“Well, you are a one!” said Samson, looking at his young master, and laughing. “Think of a whipper-snapper like you trying to capture a big chap like me.”
Fred winced angrily.
“Well, not so much of a whipper-snapper as Master Scarlett, sir; but you haven’t got much muscle, you know.”
“Muscle enough to try.”
“Yes, sir,” said the ex-gardener, thoughtfully; “but it isn’t the muscle so much as the try. It’s the thinking like and scheming. You see a bit of rock stands up, and you can’t move it with muscle, but if you put a little bit of rock close to it, and then get a pole or an iron bar, and puts it under the big rock and rests it on the little, and then pushes down the end, why, then, over the big rock goes, and it’s out of your way.”

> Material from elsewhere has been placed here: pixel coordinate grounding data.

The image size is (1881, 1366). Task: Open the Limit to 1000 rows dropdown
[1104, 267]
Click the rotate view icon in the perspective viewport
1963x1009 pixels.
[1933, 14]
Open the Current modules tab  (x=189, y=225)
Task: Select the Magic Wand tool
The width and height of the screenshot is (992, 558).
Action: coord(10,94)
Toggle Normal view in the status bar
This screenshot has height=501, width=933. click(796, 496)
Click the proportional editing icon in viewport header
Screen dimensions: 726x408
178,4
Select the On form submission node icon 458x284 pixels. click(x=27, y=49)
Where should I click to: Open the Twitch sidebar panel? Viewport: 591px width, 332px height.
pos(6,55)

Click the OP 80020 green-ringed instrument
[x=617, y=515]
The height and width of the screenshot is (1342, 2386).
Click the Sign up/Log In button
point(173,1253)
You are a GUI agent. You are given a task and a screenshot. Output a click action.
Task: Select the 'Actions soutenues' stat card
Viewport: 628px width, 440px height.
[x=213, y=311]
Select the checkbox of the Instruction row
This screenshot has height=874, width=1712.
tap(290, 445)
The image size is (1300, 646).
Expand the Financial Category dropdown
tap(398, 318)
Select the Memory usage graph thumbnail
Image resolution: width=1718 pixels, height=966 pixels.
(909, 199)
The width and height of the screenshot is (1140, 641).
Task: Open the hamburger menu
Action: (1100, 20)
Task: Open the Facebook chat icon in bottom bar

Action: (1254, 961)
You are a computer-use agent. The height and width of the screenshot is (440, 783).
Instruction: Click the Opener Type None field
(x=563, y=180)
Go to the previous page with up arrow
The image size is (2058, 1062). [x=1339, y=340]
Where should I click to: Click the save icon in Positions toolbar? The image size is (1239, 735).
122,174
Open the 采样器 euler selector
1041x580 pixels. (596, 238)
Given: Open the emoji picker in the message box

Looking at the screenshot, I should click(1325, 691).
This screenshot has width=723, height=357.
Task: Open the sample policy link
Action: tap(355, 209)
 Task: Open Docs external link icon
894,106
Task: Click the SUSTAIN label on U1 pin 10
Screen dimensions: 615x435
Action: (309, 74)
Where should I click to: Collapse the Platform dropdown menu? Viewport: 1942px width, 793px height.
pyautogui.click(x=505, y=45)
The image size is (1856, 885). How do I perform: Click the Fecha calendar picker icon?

“Yes, Samson,” said Fred, thoughtfully, as he watched the advance; “and so you didn’t care to go to the attack?”
“No, sir, I wouldn’t; but it was tempting, though; ay, that it was.”
“Tempting?”
“Well, you see, Master Fred, Nat has got some chyce cabbage seed, and he’d never give me a pinch, try how I would; no, nor yet sell a man a pen’orth. He kept it all to himself, just out of a nasty greedy spirit, so that his cabbages might be bigger and heavier than ours at the Manor. I’d have had some of that seed if I’d gone, for he couldn’t have come and stopped me now.”
“No, poor fellow! I wonder how he is?”